Cavium Thunder-X

A few months ago, we talked briefly with the people of Cavium. Cavium is specialized in designing MIPS SoCs that enable intelligent networking, communications, storage, video, and security applications. The picture below sums it all up: present and future.

Cavium's "Thunder Project" started from Cavium's existing Octeon III network SoC, the CN78xx. Cavium's bread and butter has been integrating high speed network capabilities in SoCs, so you will be able to choose between SoCs that have 100 Gbit Ethernet and 10GBit Ethernet. PCI-Express roots and multiple SATA ports are all integrated. There is no doubt that Cavium can design a highly integrated feature-rich SoC, but what about the processing core?

The MIPS cores inside the Octeon are much simpler – dual-issue in-order – but also much smaller and need very little power compared to a typical server core. Four (28nm) MIPS cores can fit in the space of one (32nm) Sandy Bridge core.

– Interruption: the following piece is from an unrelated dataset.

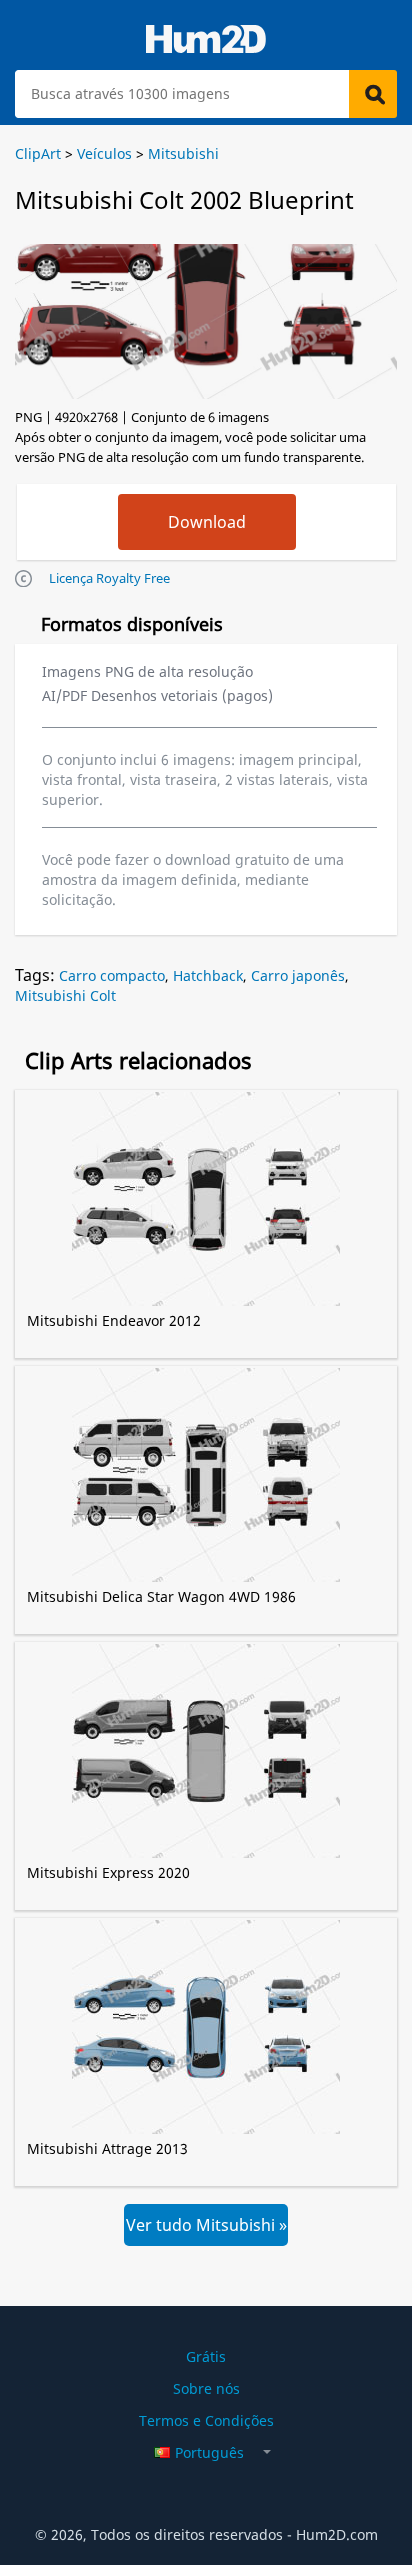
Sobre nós (206, 2388)
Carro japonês (298, 975)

Replace the MIPS decoders with ARMv8 decoders and you are almost there. However, while the Cavium Thunder-X is definitely not made to run SAP, server workloads are bit more demanding than network processing, so Cavium needed to beef up the Octeon cores. The new Thunder-X cores are still dual-issue, but they're now out-of-order instead of in-order, and the pipeline length has been increased from eight to nine stages to allow for higher clocks. Each core has a 78KB L1 Instruction cache and a 32KB data cache.

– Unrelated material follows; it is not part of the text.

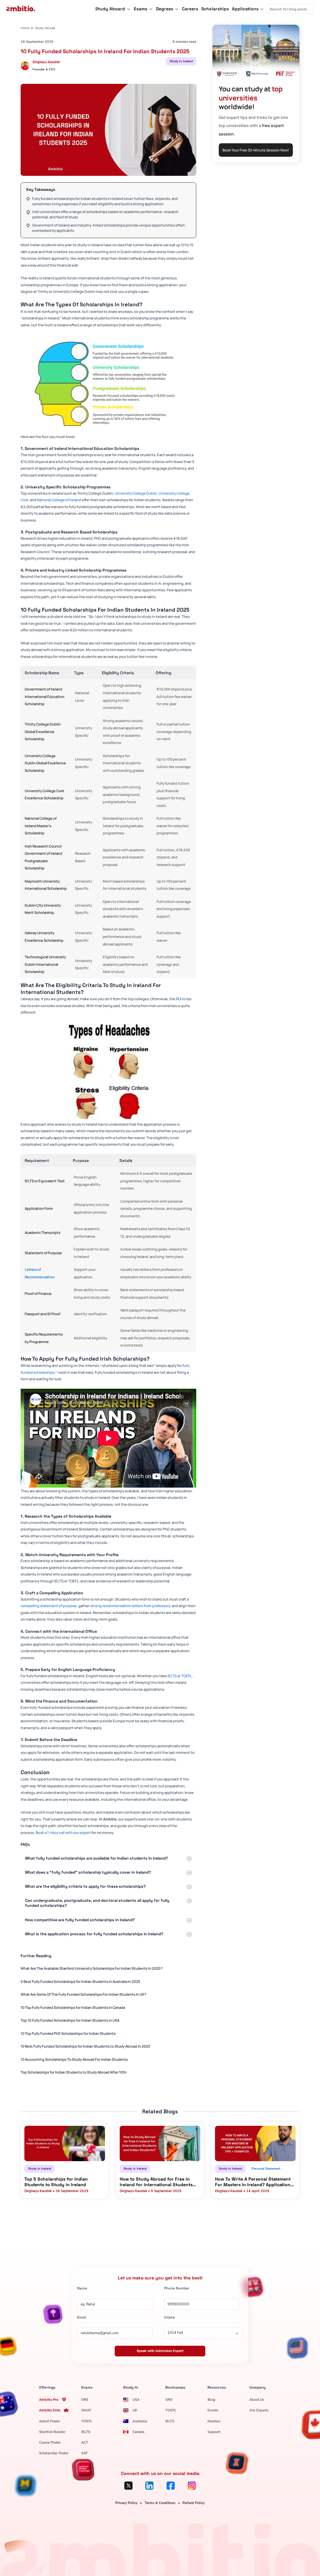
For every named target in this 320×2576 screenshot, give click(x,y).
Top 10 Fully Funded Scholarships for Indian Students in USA (70, 2020)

The 37-way 78KB L1 I cache is certainly odd, but it might be more than just "network processor heritage". Our own testing and a few academic studies have shown that scale-out workloads such as memcached have a higher than normal (meaning the typical SPECIntRate2006 characterization) I-cache miss rate. The reason is that these applications run a lot of kernel code, and more specifically the code of the network stack. As a result, the software footprint is much higher than expected.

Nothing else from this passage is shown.